The Supreme Court on Friday upheld the death sentence of a 52-year-old man who murdered a former top health ministry bureaucrat and his wife and attempted to kill the wife of another chief bureaucrat in a 2008 stabbing spree that stunned the nation.
Presiding Justice Tsuneyuki Yamamoto turned down Takeshi Koizumi’s appeal of the Tokyo High Court’s 2011 ruling, which upheld the lower court ruling on his sentence.
According to the ruling issued by the Saitama District Court in March 2010, Koizumi stabbed to death Takehiko Yamaguchi, then 66, and his wife, Michiko, then 61, with a kitchen knife on Nov. 17, 2008, at their home in Saitama. Yamaguchi had formerly been administrative vice minister at what was known as the Ministry of Health and Welfare, which became part of the Health, Labor and Welfare Ministry.
The following day, Koizumi attacked and seriously injured Yasuko Yoshihara, the wife of another former top health bureaucrat, at their home in Tokyo’s Nakano Ward.
Justice Yamamoto said in the ruling that the defendant spent a long time picking his targets, making detailed plans about the weapons he would use and his method of attack.

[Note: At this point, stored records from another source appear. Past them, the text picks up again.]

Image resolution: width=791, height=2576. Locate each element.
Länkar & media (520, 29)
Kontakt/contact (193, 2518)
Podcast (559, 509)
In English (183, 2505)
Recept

He also said the defendant stabbed them several times in a cruel manner.
During the court hearings, the defendant argued that he attacked the victims to avenge his pet dog, which was put down at a public health institute when he was a child.
Koizumi’s defense counsel had urged the top court to refrain from issuing the death penalty, noting the defendant was suffering from mental disorders at the time of the attacks.
During his trial at the Tokyo High Court, Koizumi pleaded not guilty, saying he had killed not humans, but evil entities.